本文:
┌────────

医療では新薬を認可する前に、新薬と偽薬をランダムに処方して、その効果が認められた場合に認可している。重要な政策については、そうしたランダム化比較試験を取り入れていくことを条件にしていくことも考えていくべきである。

具体例を紹介する。私は、感染予防行動を呼びかけるメッセージの効果検証(「How to nudge COVID-19 vaccination while respecting autonomous decision making」SASAKI Shusaku・SAITO Tomoya・OHTAKE Fumio)を2020年4月から7月に、ワクチン接種意欲を引き上げるメッセージの効果検証(「Effective but fragile? Responses to repeated nudge-based messages for preventing the spread of COVID-19 infection」Shusaku Sasaki, Hirofumi Kurokawa, Fumio Ohtake)を2021年1月から3月にかけて行った。

その結果は、「あなたの感染対策で、身近な人の命を守れます」、「あなたのワクチン接種が周囲の人の接種を後押しします」といった感染対策の利他的側面を強調したものが有効だった。

行動経済学や行動科学の知見活用も必要

ただし、メッセージの効果には、人によって違いがある。ワクチン接種を早めにする人と最後まで躊躇する人には異なるメッセージが必要になる。そうしたことを明らかにしながら効果的な情報提供をしていく体制をつくることが必要である。これはコロナ対策に限らない。特に、社会的弱者には、情報が届かず、アウトリーチも難しい。人々の行動変容が重要な分野には健康、環境、防災、教育などさあざまな国の重要政策がある。行動経済学や行動科学の知見を生かして、効果的な政策を行うことが重要である。

└────────

作業項目 1: 本文の「医療では新薬を認可する前に、」から「Kurokawa, Fumio Ohtake)を2021年1月から3月にかけて行った。」までの部分を、一字も変えずに書き写してください。
作業項目 2: 本文で、人々の行動変容が重要な分野として挙げられているものをすべて列挙してください。
解答の根拠には本文の内容だけを用いてください。

提供資料:
┌────────

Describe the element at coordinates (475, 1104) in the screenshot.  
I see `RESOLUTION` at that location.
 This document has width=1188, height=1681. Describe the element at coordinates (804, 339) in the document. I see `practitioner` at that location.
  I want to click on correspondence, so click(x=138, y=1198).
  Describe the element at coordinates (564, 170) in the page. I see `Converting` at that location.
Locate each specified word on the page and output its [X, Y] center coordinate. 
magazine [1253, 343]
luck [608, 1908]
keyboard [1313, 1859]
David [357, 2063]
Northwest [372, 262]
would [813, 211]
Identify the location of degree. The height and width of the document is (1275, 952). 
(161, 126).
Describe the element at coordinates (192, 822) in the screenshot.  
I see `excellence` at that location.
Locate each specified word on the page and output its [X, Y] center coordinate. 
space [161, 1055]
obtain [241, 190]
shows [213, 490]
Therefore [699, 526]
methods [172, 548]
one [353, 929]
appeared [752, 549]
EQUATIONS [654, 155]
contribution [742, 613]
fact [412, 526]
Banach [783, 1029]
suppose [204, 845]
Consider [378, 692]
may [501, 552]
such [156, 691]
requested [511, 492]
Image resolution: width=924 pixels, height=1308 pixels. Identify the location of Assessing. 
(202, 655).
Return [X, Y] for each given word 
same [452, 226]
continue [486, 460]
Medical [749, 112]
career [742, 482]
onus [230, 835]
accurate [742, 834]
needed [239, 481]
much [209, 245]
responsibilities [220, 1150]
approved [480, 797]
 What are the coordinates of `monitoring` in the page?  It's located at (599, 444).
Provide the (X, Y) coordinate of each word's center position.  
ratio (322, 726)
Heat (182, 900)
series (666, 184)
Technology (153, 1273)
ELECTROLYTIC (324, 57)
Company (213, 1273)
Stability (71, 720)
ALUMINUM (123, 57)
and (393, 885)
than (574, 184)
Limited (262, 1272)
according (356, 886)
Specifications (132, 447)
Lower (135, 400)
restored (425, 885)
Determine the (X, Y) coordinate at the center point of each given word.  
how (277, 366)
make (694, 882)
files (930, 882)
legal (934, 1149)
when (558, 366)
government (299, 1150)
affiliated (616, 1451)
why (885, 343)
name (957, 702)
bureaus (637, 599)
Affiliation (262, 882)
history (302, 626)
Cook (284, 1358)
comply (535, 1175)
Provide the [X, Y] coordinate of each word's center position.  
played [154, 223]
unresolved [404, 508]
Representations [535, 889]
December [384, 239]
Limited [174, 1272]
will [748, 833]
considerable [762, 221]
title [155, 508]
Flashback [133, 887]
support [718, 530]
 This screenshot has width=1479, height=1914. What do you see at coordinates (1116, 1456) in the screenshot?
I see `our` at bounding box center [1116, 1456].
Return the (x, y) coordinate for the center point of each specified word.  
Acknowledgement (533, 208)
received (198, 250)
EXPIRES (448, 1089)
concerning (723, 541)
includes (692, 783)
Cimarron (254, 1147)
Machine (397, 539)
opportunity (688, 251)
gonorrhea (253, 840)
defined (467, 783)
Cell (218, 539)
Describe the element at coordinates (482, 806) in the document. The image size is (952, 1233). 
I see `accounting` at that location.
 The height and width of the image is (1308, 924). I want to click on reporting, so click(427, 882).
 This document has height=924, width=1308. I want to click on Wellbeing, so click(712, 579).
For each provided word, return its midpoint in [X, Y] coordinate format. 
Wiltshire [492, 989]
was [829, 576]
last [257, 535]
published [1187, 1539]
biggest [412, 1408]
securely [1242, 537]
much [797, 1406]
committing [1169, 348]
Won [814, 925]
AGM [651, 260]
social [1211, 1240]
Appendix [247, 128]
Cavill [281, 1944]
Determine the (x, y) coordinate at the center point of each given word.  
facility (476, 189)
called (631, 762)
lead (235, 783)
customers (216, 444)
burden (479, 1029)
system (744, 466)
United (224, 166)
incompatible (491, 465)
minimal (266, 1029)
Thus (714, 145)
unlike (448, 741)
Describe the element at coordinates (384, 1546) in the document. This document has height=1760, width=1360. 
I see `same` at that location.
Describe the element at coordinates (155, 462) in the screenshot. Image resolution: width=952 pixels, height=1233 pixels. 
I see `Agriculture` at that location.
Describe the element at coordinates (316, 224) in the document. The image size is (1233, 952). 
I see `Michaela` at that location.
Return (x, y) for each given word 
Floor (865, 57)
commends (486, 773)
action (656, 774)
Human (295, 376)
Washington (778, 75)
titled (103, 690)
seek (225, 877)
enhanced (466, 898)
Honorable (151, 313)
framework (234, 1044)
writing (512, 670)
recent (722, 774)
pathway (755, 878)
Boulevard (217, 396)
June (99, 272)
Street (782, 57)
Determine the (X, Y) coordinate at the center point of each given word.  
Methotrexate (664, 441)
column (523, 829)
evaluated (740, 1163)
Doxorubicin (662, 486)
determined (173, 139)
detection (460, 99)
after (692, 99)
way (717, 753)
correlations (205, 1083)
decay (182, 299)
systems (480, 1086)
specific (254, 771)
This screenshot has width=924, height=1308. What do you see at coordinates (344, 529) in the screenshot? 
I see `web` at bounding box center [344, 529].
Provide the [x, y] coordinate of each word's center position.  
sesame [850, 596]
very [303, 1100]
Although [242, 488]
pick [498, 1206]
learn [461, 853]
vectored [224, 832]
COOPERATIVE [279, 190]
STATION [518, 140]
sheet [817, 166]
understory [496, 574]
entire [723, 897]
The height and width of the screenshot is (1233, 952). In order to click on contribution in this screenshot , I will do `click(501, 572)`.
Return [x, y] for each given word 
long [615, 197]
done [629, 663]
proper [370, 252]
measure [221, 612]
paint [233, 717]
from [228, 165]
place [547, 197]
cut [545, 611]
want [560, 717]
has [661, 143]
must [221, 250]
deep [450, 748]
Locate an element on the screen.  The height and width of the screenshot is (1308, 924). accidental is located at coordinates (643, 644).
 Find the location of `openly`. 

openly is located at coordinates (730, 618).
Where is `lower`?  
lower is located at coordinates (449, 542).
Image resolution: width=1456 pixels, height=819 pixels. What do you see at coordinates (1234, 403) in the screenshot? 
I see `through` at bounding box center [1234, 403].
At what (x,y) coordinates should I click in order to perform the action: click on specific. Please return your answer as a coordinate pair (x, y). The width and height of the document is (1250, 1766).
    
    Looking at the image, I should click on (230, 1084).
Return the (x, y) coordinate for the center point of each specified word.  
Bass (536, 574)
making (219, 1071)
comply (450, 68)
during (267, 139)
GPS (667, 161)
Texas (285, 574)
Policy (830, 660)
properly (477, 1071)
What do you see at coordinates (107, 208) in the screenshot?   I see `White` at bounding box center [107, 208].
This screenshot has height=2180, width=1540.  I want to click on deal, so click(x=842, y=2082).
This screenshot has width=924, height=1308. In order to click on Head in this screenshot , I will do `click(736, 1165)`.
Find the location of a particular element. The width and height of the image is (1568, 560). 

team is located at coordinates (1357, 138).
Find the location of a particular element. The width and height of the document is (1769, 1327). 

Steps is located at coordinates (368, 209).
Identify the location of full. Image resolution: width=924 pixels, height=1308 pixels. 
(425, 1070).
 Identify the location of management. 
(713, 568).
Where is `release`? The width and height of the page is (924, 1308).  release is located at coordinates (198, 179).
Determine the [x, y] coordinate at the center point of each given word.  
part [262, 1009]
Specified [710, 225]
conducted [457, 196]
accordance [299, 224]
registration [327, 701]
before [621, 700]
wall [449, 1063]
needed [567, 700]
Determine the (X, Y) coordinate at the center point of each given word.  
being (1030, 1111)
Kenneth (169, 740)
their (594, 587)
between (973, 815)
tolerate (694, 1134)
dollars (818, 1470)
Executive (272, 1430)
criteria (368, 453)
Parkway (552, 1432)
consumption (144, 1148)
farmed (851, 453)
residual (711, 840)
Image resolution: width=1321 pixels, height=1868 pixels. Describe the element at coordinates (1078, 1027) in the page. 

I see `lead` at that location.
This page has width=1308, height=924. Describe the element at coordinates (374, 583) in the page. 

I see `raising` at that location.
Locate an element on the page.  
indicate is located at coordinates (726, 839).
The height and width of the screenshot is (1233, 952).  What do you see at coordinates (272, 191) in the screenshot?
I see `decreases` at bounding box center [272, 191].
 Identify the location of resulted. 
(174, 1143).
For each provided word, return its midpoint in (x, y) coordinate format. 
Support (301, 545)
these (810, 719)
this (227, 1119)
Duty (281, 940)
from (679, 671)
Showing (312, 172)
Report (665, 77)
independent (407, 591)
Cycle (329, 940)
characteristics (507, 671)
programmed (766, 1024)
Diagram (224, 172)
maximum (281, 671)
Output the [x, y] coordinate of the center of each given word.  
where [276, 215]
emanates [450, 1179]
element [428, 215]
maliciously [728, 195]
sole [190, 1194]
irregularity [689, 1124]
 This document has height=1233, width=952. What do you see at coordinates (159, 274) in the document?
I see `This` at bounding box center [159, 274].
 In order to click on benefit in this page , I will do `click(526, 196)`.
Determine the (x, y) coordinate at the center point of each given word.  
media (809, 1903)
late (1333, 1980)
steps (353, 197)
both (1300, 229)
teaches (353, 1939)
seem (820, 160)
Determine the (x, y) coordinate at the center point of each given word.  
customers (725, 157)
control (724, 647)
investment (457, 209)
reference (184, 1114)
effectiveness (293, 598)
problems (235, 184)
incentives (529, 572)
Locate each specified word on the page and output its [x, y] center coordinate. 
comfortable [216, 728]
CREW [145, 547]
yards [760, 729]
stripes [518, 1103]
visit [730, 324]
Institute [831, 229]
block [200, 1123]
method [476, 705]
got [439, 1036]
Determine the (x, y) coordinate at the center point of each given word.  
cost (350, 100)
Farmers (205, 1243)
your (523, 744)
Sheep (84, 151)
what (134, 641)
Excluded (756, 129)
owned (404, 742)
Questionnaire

└────────

解答 1:
医療では新薬を認可する前に、新薬と偽薬をランダムに処方して、その効果が認められた場合に認可している。重要な政策については、そうしたランダム化比較試験を取り入れていくことを条件にしていくことも考えていくべきである。

具体例を紹介する。私は、感染予防行動を呼びかけるメッセージの効果検証(「How to nudge COVID-19 vaccination while respecting autonomous decision making」SASAKI Shusaku・SAITO Tomoya・OHTAKE Fumio)を2020年4月から7月に、ワクチン接種意欲を引き上げるメッセージの効果検証(「Effective but fragile? Responses to repeated nudge-based messages for preventing the spread of COVID-19 infection」Shusaku Sasaki, Hirofumi Kurokawa, Fumio Ohtake)を2021年1月から3月にかけて行った。

解答 2: 健康、環境、防災、教育